Nigel Stevenson, the authority’s finance director, says the growth in cost and demand for adult social care for the 2026/27 financial year has risen by 10 per cent.
But the council plans to find £44.2 million in what it calls ‘mitigations’ by 2028/29 across its medium-term financial strategy – an authority’s financial plan on how it will maintain financial stability.
These mitigations include savings of around £21.3 million in adult social care, £17.5 million in its children and families department, and around £2.75 million in SEND transport savings.
The county council’s finance councillor, Stuart Matthews, says these planned savings “are not cuts” and insisted, “We’re not a slash-and-burn administration.”
He said: “From my business perspective, it’s finding a better way of doing it. New officers in adult social care and children’s services have grasped this with enthusiasm and new ideas.
“It’s about maximising prevention, optimising packages for care, internal efficiencies, income, and charging.”
He says he is “very confident” in the authority’s financial standing, adding: “I’ve never worked in any establishment that’s bankrupt – I’m not going to start now.”
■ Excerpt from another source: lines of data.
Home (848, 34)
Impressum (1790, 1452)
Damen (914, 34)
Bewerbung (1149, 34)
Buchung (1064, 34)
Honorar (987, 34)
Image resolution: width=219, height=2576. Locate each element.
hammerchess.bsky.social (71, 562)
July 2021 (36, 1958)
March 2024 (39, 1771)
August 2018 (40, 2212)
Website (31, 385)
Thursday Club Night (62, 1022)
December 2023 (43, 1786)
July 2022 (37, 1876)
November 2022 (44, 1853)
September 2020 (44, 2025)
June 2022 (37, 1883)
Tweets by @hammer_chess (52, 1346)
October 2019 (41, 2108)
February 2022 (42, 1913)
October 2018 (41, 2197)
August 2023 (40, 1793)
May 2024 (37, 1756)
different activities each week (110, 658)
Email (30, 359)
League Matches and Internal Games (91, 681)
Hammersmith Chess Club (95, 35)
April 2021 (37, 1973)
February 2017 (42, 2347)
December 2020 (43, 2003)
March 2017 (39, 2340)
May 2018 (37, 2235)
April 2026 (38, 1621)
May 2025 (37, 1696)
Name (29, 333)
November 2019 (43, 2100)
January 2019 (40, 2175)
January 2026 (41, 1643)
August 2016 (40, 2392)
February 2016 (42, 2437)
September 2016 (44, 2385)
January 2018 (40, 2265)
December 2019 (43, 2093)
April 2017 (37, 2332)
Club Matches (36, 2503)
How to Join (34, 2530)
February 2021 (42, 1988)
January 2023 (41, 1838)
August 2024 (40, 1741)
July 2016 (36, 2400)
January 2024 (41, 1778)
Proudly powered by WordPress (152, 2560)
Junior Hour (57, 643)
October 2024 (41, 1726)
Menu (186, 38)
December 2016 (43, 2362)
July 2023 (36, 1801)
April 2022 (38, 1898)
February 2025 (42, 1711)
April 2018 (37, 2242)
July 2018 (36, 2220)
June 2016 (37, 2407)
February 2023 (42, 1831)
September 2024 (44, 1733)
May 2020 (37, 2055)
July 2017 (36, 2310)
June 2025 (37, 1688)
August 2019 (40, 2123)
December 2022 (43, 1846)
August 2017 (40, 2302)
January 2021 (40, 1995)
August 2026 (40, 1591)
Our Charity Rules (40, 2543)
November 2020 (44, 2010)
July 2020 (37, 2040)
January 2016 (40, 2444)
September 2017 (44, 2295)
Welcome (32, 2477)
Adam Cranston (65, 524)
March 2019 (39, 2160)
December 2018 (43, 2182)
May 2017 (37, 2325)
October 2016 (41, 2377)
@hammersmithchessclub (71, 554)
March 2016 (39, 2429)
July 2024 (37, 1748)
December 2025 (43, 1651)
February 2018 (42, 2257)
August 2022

Opposition members have expressed concern about the planned £44.2 million of savings, calling it “the largest mitigation programme this council has ever put forward”.
In a statement Conservative shadow cabinet member for finance, Cllr Stuart Bestwick, said it relies on “reversing national trends” in adult social care, children’s services, and SEND demand.
He said: “In local government, budgets overspend for two reasons: rising demand and savings that don’t materialise. If savings on this scale fail, residents always pay the price – through service cuts or higher council tax.
“Despite repeated references to efficiency reviews, there are still no clear figures showing what those reviews have actually delivered so far.”
Another notable figure in the meeting’s documents shows a £28.7 million budget gap by 2028/29 as of December 2025 – a rise from the projected £15.9 million budget shortfall published in November 2025.
But Cllr Matthews says the authority has reached this £28.7 million figure by not factoring in some use of reserves and by acting as if council tax were set at zero, “before any discussions of what council tax is going to be”.
He added: “It suggests plenty of headroom in what the council tax level would be. You can infer from that that any council tax intention is to make sure the council is not in deficit.”
The Reform administration says it inherited a £20.8 million deficit in adult social care from the previous Conservative council, where it is expected to be around £10 million by the end of 2025/26.
Council papers say: “Any overspend at year-end will draw upon reserves.”
Cllr Bestwick’s (Con) statement said: “Reform did not inherit a failing council from us Conservatives – they inherited a financially well-run, efficient authority managing pressures felt across the whole country.
“The £28.7 million figure being quoted is based on a scenario that assumes no council tax increase and no planned use of reserves. That is not a real-world budget position.
“What is real is that Reform are already drawing on reserves to deal with in-year overspending. Reserves can buy time, but they are not a long-term solution.”